Aurora Cannabis (ACB.T) has been named as the sole winner in the Italian medical cannabis tender process, an announcement tempered by worries over the company’s mounting debt and disappointing revenue.
On July 18, Aurora fell 1.2% after Bank of America (BAC.NYSE) downgraded the stock’s rating to “neutral” from “buy.”
Bank of America analyst, Chris Carey, described Aurora as one of the best operators in the cannabis sector, but expressed concern the company’s cash burn could lead to a cash-negative Q1 in 2020, Bloomberg‘s Kristine Owram reported today.
One of Carey’s largest apprehensions concerned Aurora’s debt via convertible debenture which, if it stays out of the money, will burn through a considerable portion of its cash position.
Of the two debentures listed here, $115M issued in November 2017 and $230M issued in March 2018, it’s the latter which is still outstanding.
The debentures are convertible by the holder into common shares of the Company at a price of $13.05 per share subject to a forced conversion if the VWAP of the Company’s common shares exceed $17.00 per share for 10 consecutive trading days, which has not occurred as of March 31, 2019.
The issue being Aurora is is currently trading in the neighbourhood of $9 per share, and debt has been mounting.
Skeptics and short sellers have long posed a question regarding the company’s fundamentals which management have done little to answer: what is the long-term strategy and at what stage is Aurora currently at within its trajectory?
Press releases detailing new acquisitions and new supply deals abound, but these do not directly address the immediate material concerns of shareholders concerned about the company’s losses.

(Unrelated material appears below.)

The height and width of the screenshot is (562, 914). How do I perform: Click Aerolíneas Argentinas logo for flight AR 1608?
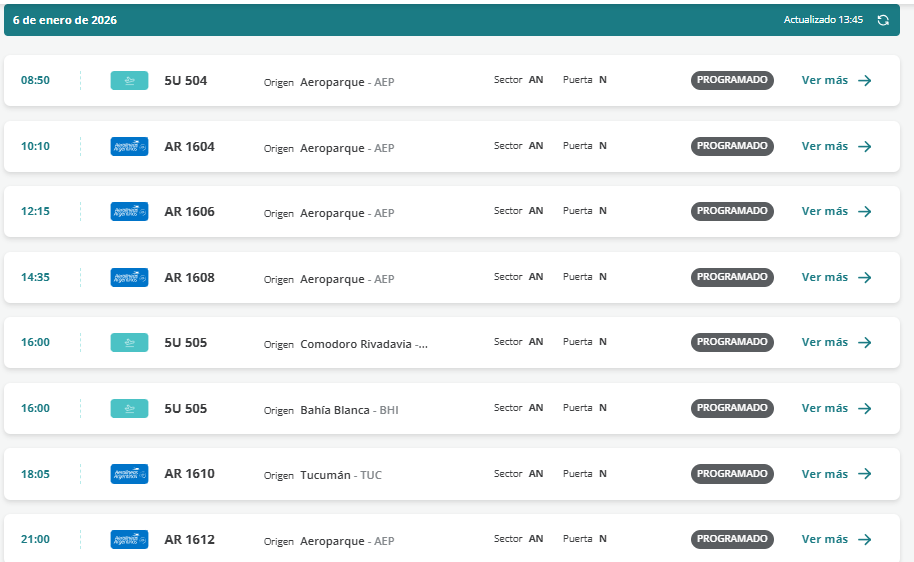(129, 278)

Aurora’s losses from operations totaled $77.6M in Q1 2019 and $270M for the nine months ending in Q1 2019. Gross revenues, conversely, were $75M and $167M during the same periods.
The company’s cash position at the end of Q1 2019 was $346M, a number which one must assume to be larger than the figure Aurora would produce today if pressed.
Normally, the company’s losses would not be overly concerning. I say overly because the market is still nascent, and it is possible with the advent of concentrates, edibles and expansion into Europe that the company could become profitable before exhausting its treasury.
If losses and growth stay constant, the challenge isn’t insurmountable. But, and this really is the crucial detail, the company’s convertible debenture is due in March 2021 if the stock does not exceed $17 for more than 10 days. This means the debt must be repaid in full in addition to the interest payments made in the interim.
Aurora cannot afford this. If the directive was to become profitable in two years, that itself would seem difficult. But now the company must not only become profitable before depleting its reserves, it must also double its share price or repay the $230M debenture in cash.
What is the path forward?
In respect to financing themselves, Aurora also faces significant challenges. Here are strategies which have worked for other, and admittedly smaller, cannabis companies:
- Issuing shares for debt
- Selling off assets
- Finding corporate backer
Printing paper is nearly a national pastime for Canadian cannabis companies, so why wouldn’t it work for Aurora? After all, it has in the past.
Unfortunately for shareholders, this is precisely the problem. Aurora’s share count currently exceeds one billion, three times Canopy Growth’s, and it’s this writer’s opinion the company has simply gone to the well too many times with this strategy.
The company could always sell of assets, but the company needs cash. Nobody in the sector has the cash Aurora needs and an all-share transaction does nothing to address their problem.
Besides, the only company with the war chest to free Aurora from the grips of destitution is Canopy, a company which recently ejected their CEO for buying overvalued assets.
Then what about finding a Constellation Brands (STZ.NYSE) to finance operations? This is anecdotal, but, although I regularly chide Aurora’s management for less-than-practical decision making, the company is not manned by idiots.
Cam Battley and company have an intimate understanding of the challenges they face, after all, it’s what they’re paid to do. I am almost certain that if an equivalent to Constellation Brands could have been found, Aurora would have found them.
I don’t even want to discuss writing down assets, a desperate course of action only taken when no other option presents itself.
If you are going long on Aurora, this is a good time to ask yourself what you know that Bank of America doesn’t.